Das wohl eindrucksvollste Werk war Silva Nigra (Schwarzwald) von Markus Götz, eine Auftragskomposition der Trachtenkapelle St. Märgen aus dem Schwarzwald (dirigiert von Markus Eichinger). Die sieben Episoden sind mit „Der Tag erwacht“, „Ein Morgen voller Nebel“, „Der Nebel löst sich auf“, „Blick ins Tal“, „Auf zur großen Wanderung“, „Begegnung am Kloster“ und dem finalen „Besuch auf dem Rossfest“ überschrieben.

Sie skizzieren Leben und Traditionen des Schwarzwalds sowie dessen landschaftliche Reize. Götz schafft es, in dieser Komposition dem Anspruchsdenken moderner symphonischer Blasmusik und dem Anspruch von Laien-Musikern sowie deren Publikum gerecht zu werden, in dem er spätromantische Kompositionszüge verwendet. Das bewirkt, dass die Bläser einerseits gefordert, andererseits nicht überfordert werden. Die Zuhörer – die von Hütschenhausener Musiker Timo Natter durchs Programm geführt wurden – bekamen gerade bei diesem Werk sehr solide Leistungen einzelner Musiker zu hören.

Ähnlich angelegt, aber in der Art der Komposition stark amerikanisiert und an die Spielweise von US-Highschool-Orchester angelehnt, ist das Werk „Virginia“ von Jacob de Haan. Geprägt wird es von regelmäßigen Takt- und Tonartwechseln, die interpretatorisch gut vom Gesamtensemble umgesetzt wurden. Das Stück, das die Geschichte des amerikanischen Bundesstaats beschreibt, gehört auch zu den moderneren Kompositionen, die heute gerne von Orchestern wie dem BBO und der Spielgemeinschaft Hütschenhausen aufgegriffen werden. Es wurde genau wie die Adaption der Filmmusik von „Star Wars - The Force Awakens“ von John Williams, (arrangiert von Jay Bocook) von Stefan Grüner dirigiert.
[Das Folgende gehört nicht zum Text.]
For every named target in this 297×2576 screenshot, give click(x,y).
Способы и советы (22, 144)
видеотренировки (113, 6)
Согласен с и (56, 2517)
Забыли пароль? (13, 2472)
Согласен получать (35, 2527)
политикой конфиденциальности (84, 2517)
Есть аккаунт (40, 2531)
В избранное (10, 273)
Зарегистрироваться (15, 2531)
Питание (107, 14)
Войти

Im Star Wars-Titel, der im Original von einem großen Symphonischen Orchester mit Streichern gespielt wird, glänzte vor allem das hohe Holz, denn die zahlreichen Nebenmelodien, die diese Filmmusik ausmachen, werden von den Arrangeuren überwiegend den Klarinetten zugeordnet. Der dichte Klang des gemeinsamen Klarinetten-Satzes gefiel, wohl einer der besonderen Momente dieses Abends.

Mit diesem Werk, das der Oberstufen-Orchester-Literatur zugeordnet ist, reizte das Doppelorchester erstmals seine Möglichkeiten voll aus, stieß dabei auch an intonatorische Grenzen. Solche Experimente hätte es sicher noch mehr geben dürfen. Stattdessen gab es den einen oder anderen Griff in die Mottenkiste des Blasmusik-Repertoires, was allerdings vom Publikum im Saal intensiv mit Applaus belohnt wurde. Beispiele hierfür warem der durchaus witzig präsentierte Marsch Konfetti oder die Rock Highlights, die beide von Markus Eichinger dirigiert wurden.

Gerade beim Marsch Konfetti kamen die Showeinlagen der Schlagzeuger und die nicht ernst gemeinten Streitgespräche mit dem Dirigenten besonders gut an.